Saturday, July 6, 2013

Taking count of the Homer Multitext

In the seminar on the Homer Multitext project that wraps up today at the Center for Hellenic Studies, five teams editing Iliad 10 in the Venetus A manuscript have been working with an experimental automated validation system.  Teams are verifying that their editions of texts and related records about manuscripts and images pass a variety of consistency tests.  One important implication of this work is that we can now build new versions of the Homer Muiltitext Project's online services automatically from material passing a defined suite of tests.  
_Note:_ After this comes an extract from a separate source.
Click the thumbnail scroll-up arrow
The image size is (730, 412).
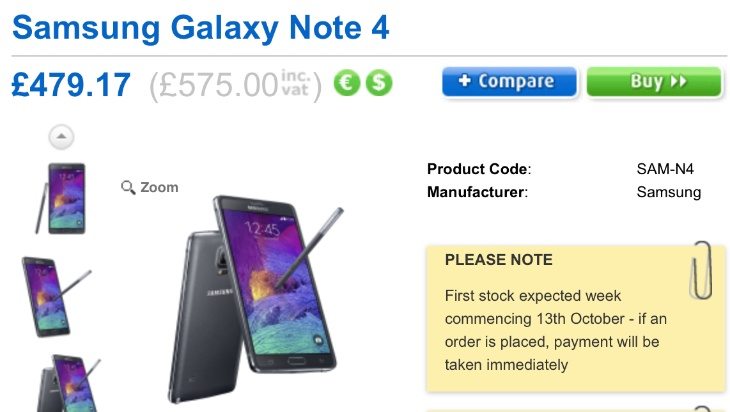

An immediate, practical consequence is that we can completely reinstall the project's online services in 5-10 minutes, a significant improvement over the earlier, more tedious process.  As an example of how easily this allows us to survey information across the HMT project, here are a few numbers about the current state of the project's editions of Iliad 1-7 in the Venetus A manuscript.

Features Number
Tokens (“words”) indexed to occurrence in a specific passage > 100,000
Distinct forms of indexed tokens > 25,000
Lexical entities (“dictionary entries”) represented by the 25,000 distinct forms > 8,000

Those numbers will change, not only as we add new material, but as we now begin to review our earlier work and assess our editions of Iliad 1-7 against the same tests being used in our current work on Iliad 8-10.